Again the young woman said something in a tone not audible to those in front.

Anxious to Tell His Story.

"I only want to tell this story and then I'll stop," Mr. Clemens said to her.

After he had told a story about a Negro who had got a marriage license with the wrong woman's name on it, and had then decided to marry that woman rather than pay two dollars for a new license "as there wasn't two dollars' difference between the two women," he left the stage and the curtain was lowered.

The speech that had been interrupted began in a vein of family reminiscence.

"I have not enjoyed a play so much, so heartily, and so thoroughly," said the author, "since I played Miles Hendon twenty-two years ago. I used to play in this piece with my children, who, twenty-two years ago, were little youngsters. One of my daughters was the Prince, and a neighbor's daughter was the Pauper, and the children of other neighbors played other parts. But we never gave such a performance as we have seen here today. It would have been beyond us.

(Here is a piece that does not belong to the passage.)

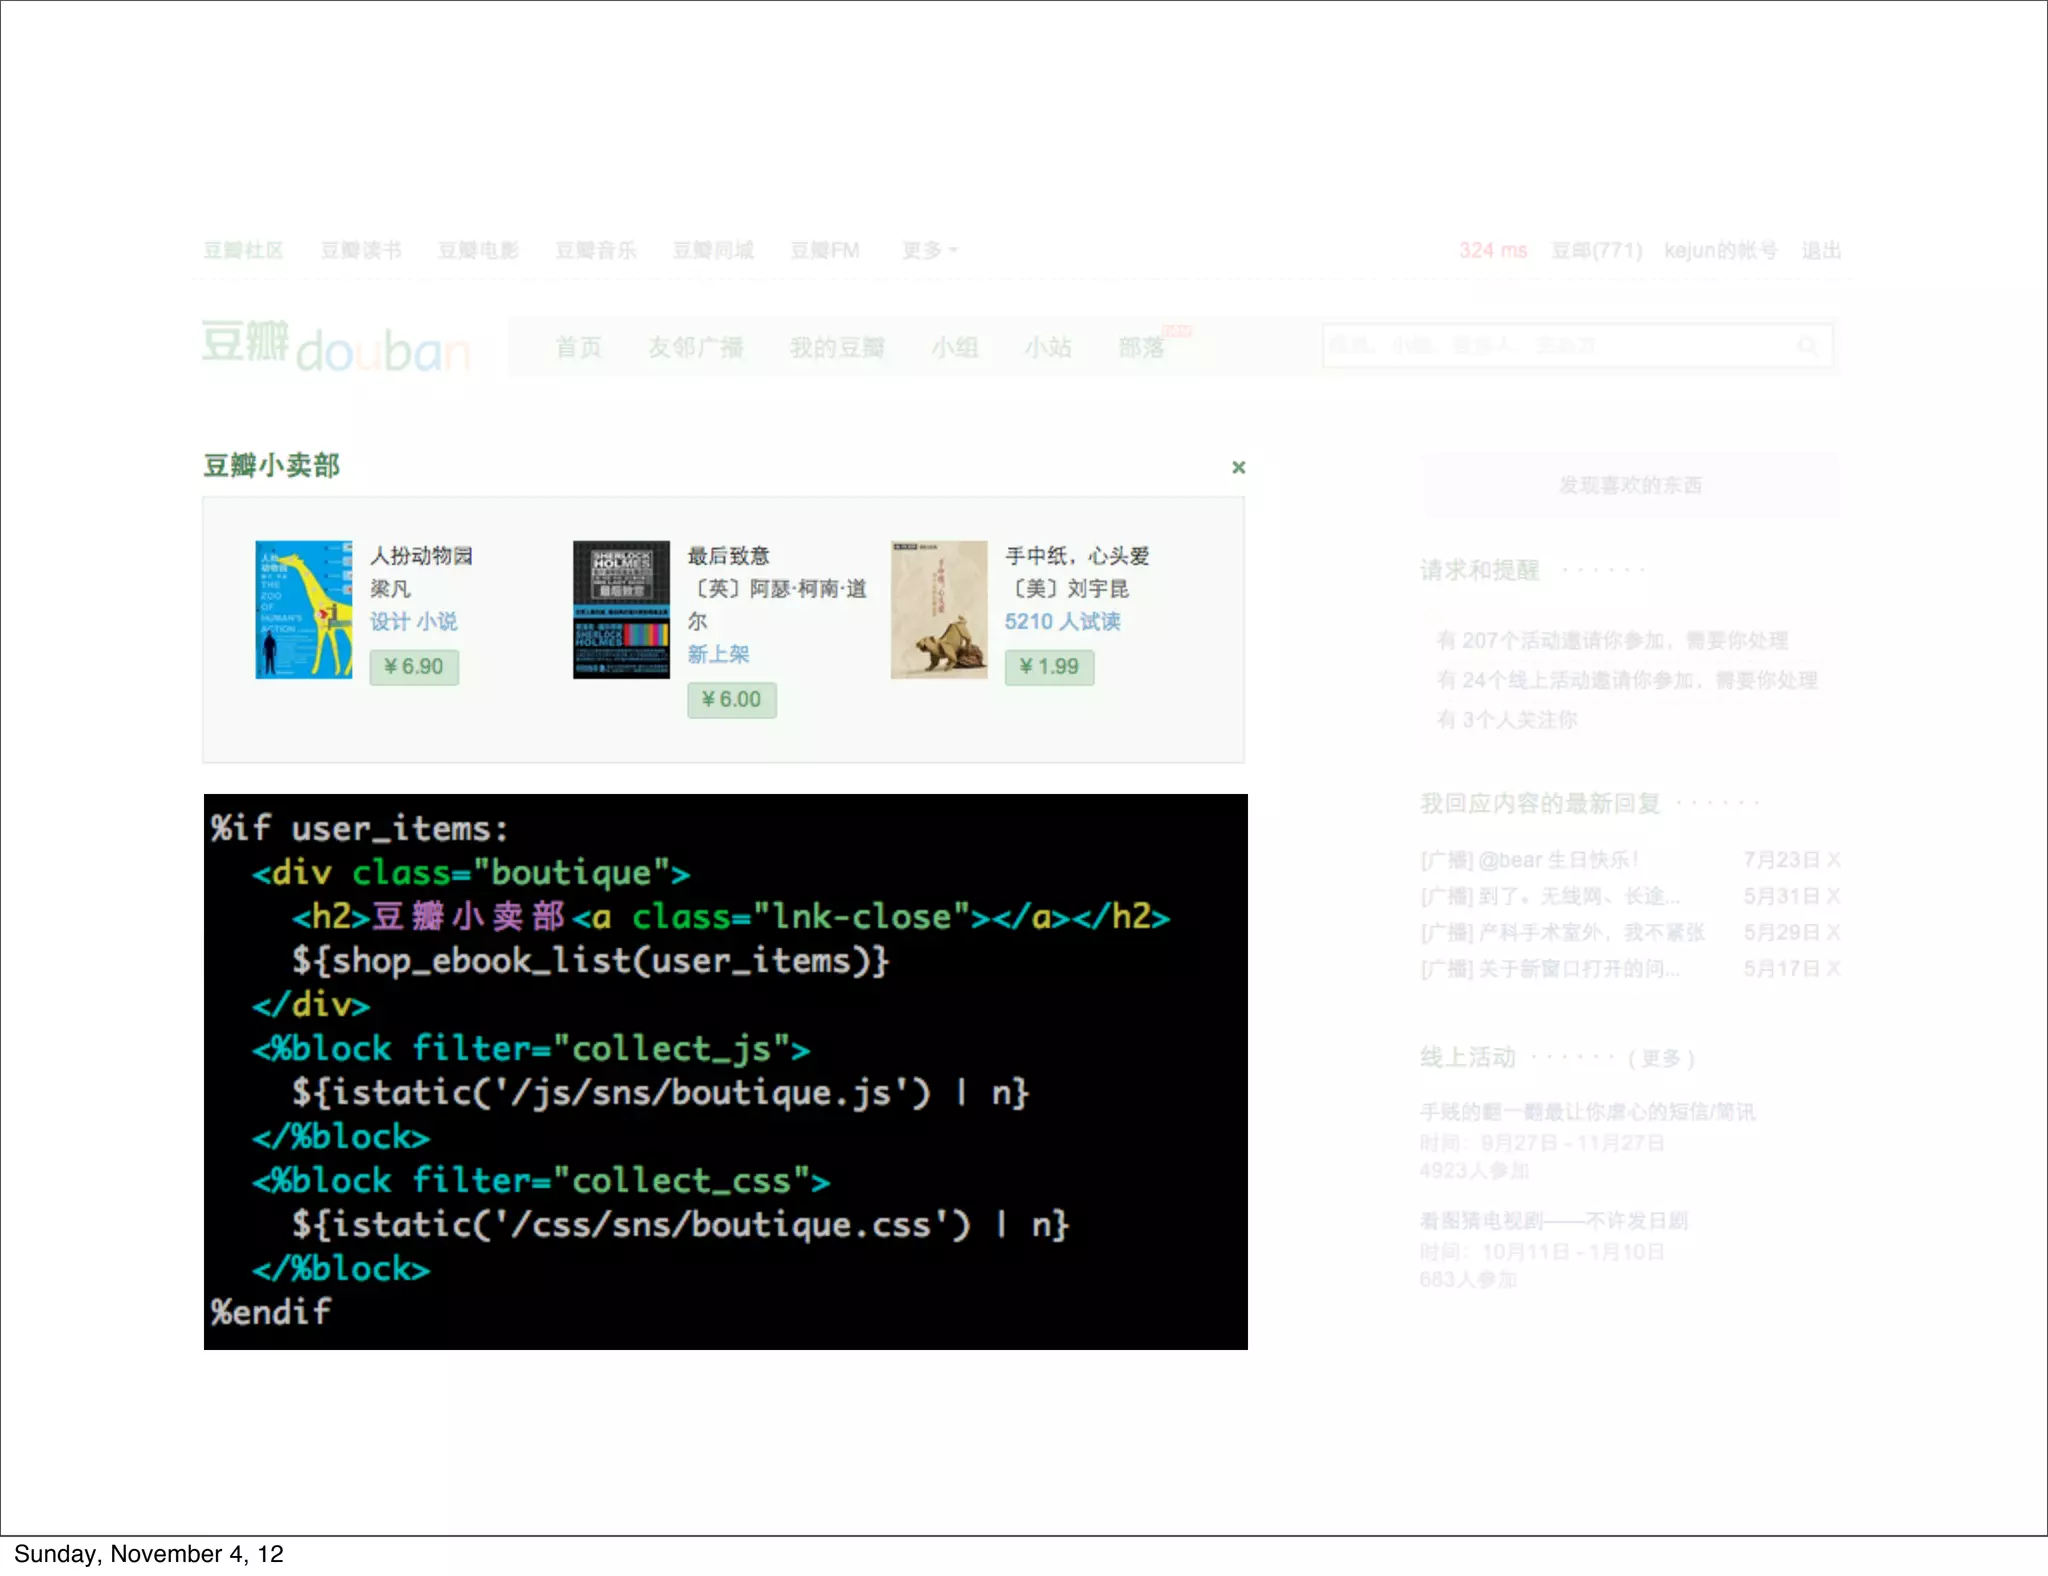Click the douban logo

[335, 346]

"My late wife was the dramatist and stage manager. Our coachman was the stage manager, second in command. We used to play it in this simple way, and the one who used to bring in the crown on a cushion - he was a little fellow then - is now a clergyman way up high - six or seven feet high - and growing higher all the time. We played it well, but not as well as you see it here, for you see it done by practically trained professionals.

Never Remembered His Part.

"I was especially interested in the scene which we have just had, for Miles Hendon was my part. I did it as well as a person could who never remembered his part. The children all knew their parts. They did not mind if I did not know mine. I could thread a needle nearly as well as the player did whom you saw today. The words of my part I could supply on the spot. The words of the song that Miles Hendon sang here I did not catch. But I was great in that song."

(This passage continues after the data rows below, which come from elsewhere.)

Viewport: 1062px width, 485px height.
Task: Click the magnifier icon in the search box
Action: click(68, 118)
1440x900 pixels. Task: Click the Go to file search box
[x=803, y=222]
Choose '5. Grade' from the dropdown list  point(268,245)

Then Mr. Clemens hummed a bit of doggerel that the reporter made out as this:

There was a woman in her town,
She loved her husband well,
But she loved another man just twice as well.

"How is that?" demanded Mr. Clemens. Then resuming:

"It was so fresh and enjoyable to make up a new set of words each time that I played the part.

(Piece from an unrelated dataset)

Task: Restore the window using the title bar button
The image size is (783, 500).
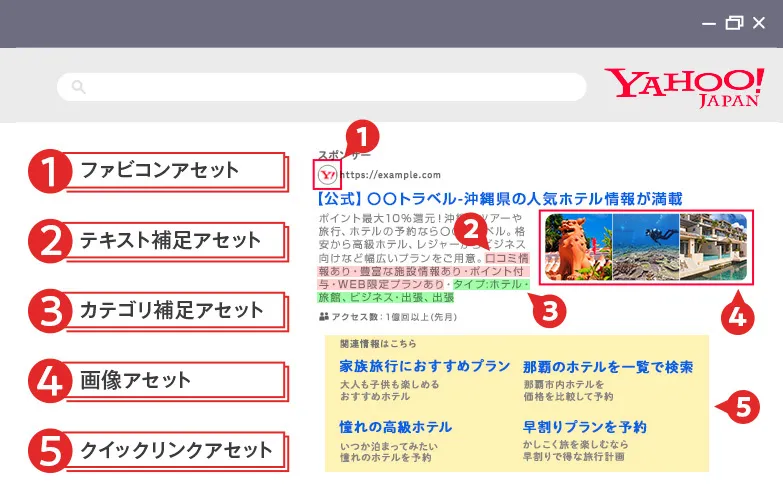Action: pos(735,23)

"If l had a thousand citizens in front of me, I would like to give them information, but you children already know all that I have found out about the Educational Alliance. It's like a man living within thirty miles of Vesuvius and never knowing about a volcano. It's like living for a lifetime in Buffalo, eighteen miles from Niagara, and never going to see the Falls. So I had lived in New York and knew nothing about the Educational Alliance.

"This theater is a part of the work, and furnishes pure and clean plays. This theater is an influence. Everything in the world is accomplished by influences which train and educate. When you get to be seventy-one and a half, as I am, you may think that your education is over, but it isn't.

Theatres Public Education

"If we had forty theaters of this kind in this city of 4,000,000, how they would educate and elevate! We should have a body of educated theater-goers.

"It would make better citizens, honest citizens. One of the best gifts a millionaire could make would be a theater here and a theater there. It would make of you a real Republic, and bring about an educational level.

Then Mr. Clemens went on to quote from a speech of Kate Douglas Wiggin, when he was interrupted.

In the cast of "The Prince and the Pauper," the performance of which Mr. Clemens watched closely and frequently applauded, there were three young women - scarcely more than girls - who shone. Rhoda Rosenblum played Tom Canty, the pauper boy who by force of circumstances changes his station with Prince Edward, with a touch of ingenuousness that was spontaneous.

The small part of Nan Canty, Tom's sister undertaken by Sara E. Novick, a girl with humorous natural methods, was heartily applauded, while Helen H. Schwartz, as the Prince, sketched well the range of her role.